A Solve the Partial differential equation ##U_{xy}=0##

[chwala]

TL;DR

I am going through these notes; i want to check that i am gettting it right...

Solve the pde;

$U_{xy}=0$

This is part of the notes;

My own way of thought;

Given;

$U_{xy}=0$

then considering $U_x$ as on ode in the $y$ variable; we integrate both sides with respect to $y$ i.e

$\dfrac{du}{dx} \int \dfrac{1}{dy} dy=\int 0 dy$

this is the part i need insight...the original problem involves partial derivatives but in this case when we integrate with respect to $y$ we are integrating with respect to $dy$ and not $∂y$ ...correct?

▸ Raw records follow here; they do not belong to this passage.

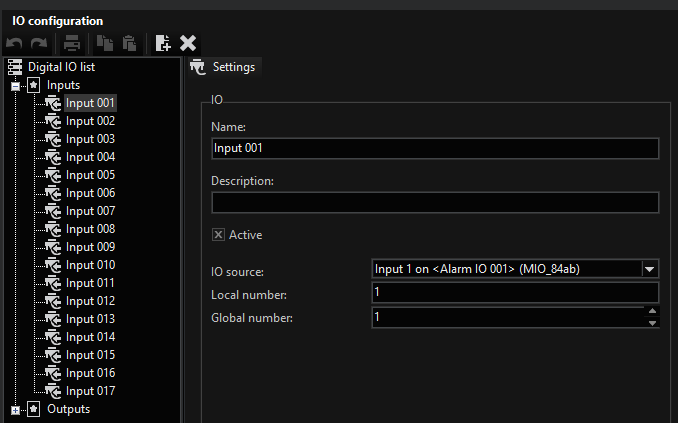Click the Description text field
Screen dimensions: 678x423
pyautogui.click(x=435, y=202)
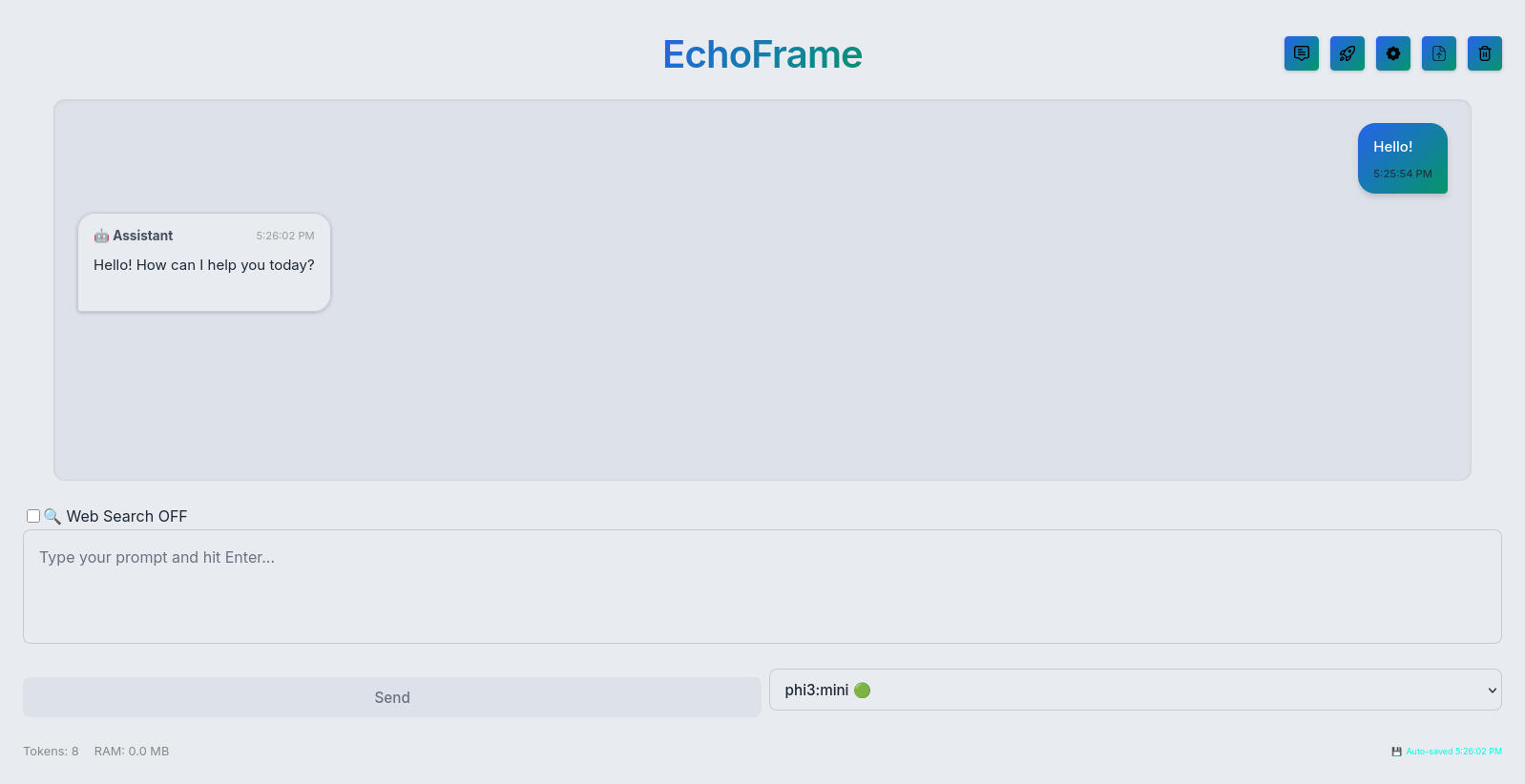Click the green status dot beside phi3:mini

point(862,690)
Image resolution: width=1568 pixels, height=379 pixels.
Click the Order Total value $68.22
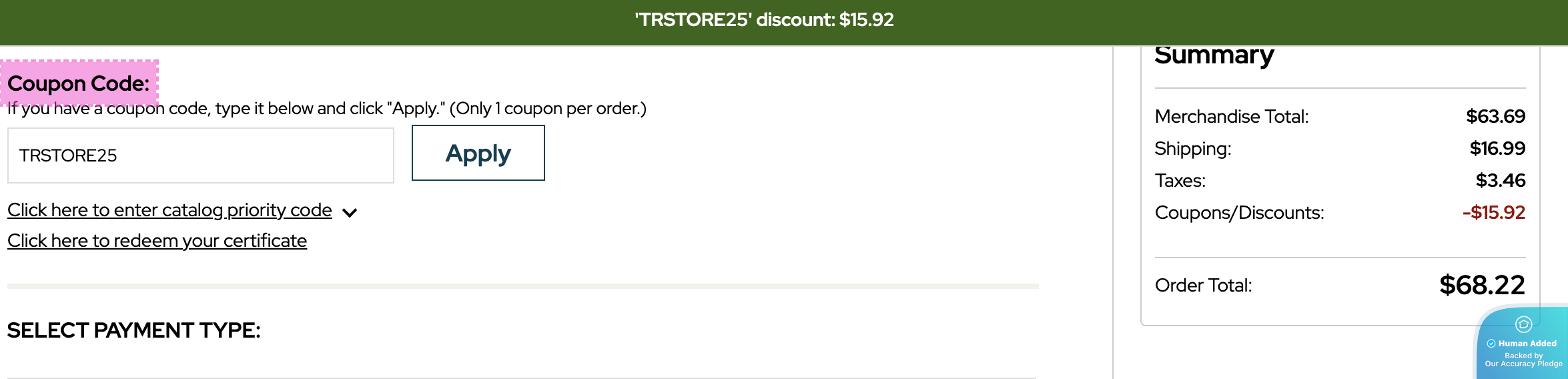[1482, 286]
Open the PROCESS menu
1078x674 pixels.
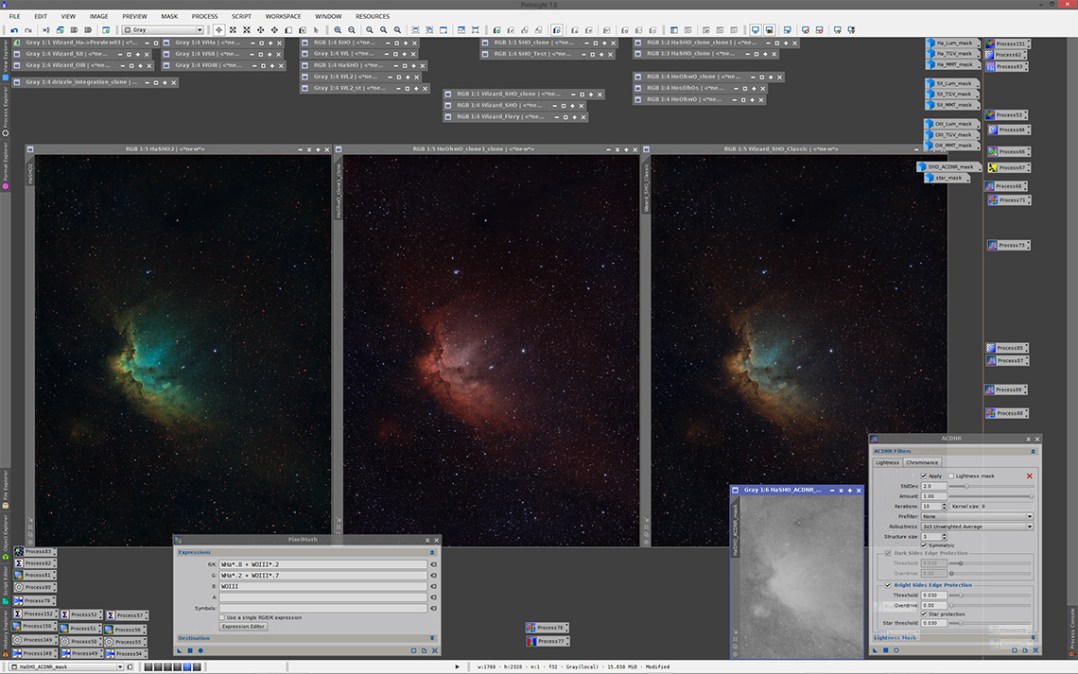click(x=204, y=16)
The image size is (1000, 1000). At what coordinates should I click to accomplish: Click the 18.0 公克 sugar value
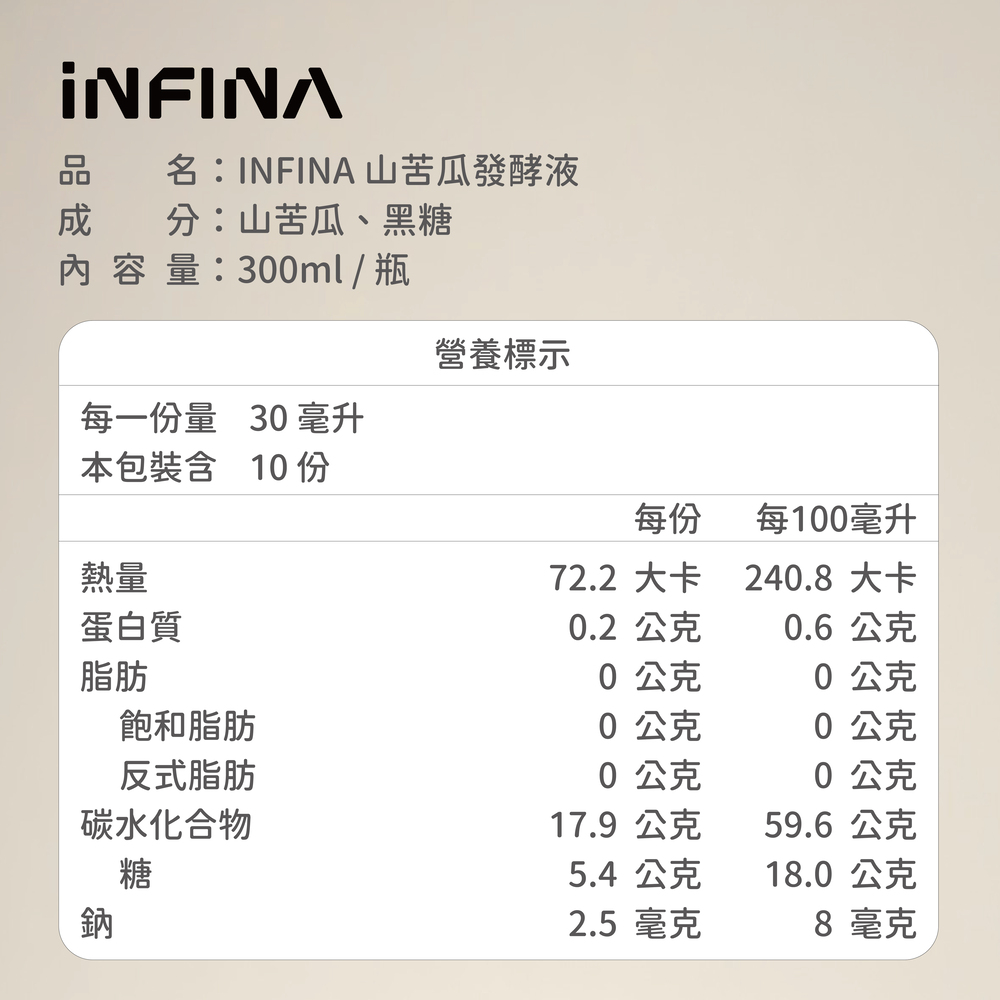(840, 875)
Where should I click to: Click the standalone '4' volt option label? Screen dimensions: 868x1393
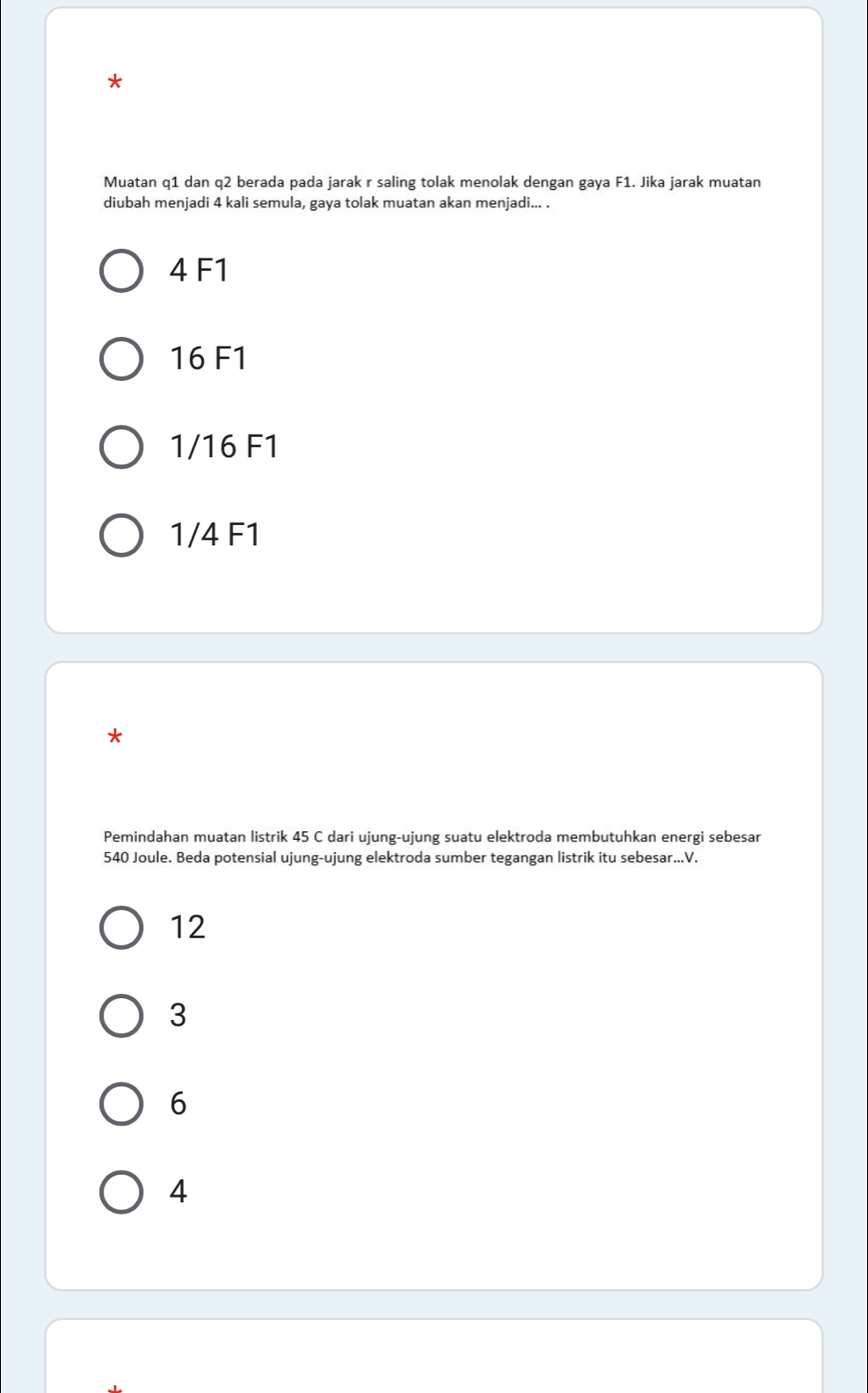(x=178, y=1192)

$U_x= 0 + k$, where $k$ is a constant in terms of $x$ therefore,

$U_x= f(x)$, an arbitrary function of $x$... which is an ode for $u$ in the $x$ variable. On integrating again with respect to $x$ we get,$U(x,y) = F(x) + k$, where $k$ is a constant in terms of $y$ therefore,

$U(x,y) = F(x) + H(y)$cheers!

 

[anuttarasammyak]

I interpret you as follows.
\frac{\partial^2 U(x,y)}{\partial x \partial y}=0
Integration by y with x=const. or by x with y=const.
\frac{\partial U}{\partial x }=f(x)
\frac{\partial U}{\partial y }=g(y)
Thus
dU=f(x)dx+g(y)dy
U(x,y)=F(x)+G(y)

 

[chwala]

I interpret you as follows.
\frac{\partial^2 U(x,y)}{\partial x \partial y}=0
Integration by y with x=const. or by x with y=const.
\frac{\partial U}{\partial x }=f(x)
\frac{\partial U}{\partial y }=g(y)
Thus
dU=f(x)dx+g(y)dy
U(x,y)=F(x)+G(y)

Is there another way bro? ...they call it method of characteristic ...need to read on this...

 

[Mark44]

Given;
$U_{xy}=0$

then considering $U_x$ as on ode in the $y$ variable; we integrate both sides with respect to $y$ i.e

$\dfrac{du}{dx} \int \dfrac{1}{dy} dy=\int 0 dy$

The above doesn't make any sense to me. Clearly the last integral would be 0 + a constant.

this is the part i need insight...the original problem involves partial derivatives but in this case when we integrate with respect to $y$ we are integrating with respect to $dy$ and not $∂y$ ...correct?

The expression $dy$ serves only to indicate the variable with respect to which integration is taking place. You are integrating with respect to y, not dy, and definitely not with respect to ∂y.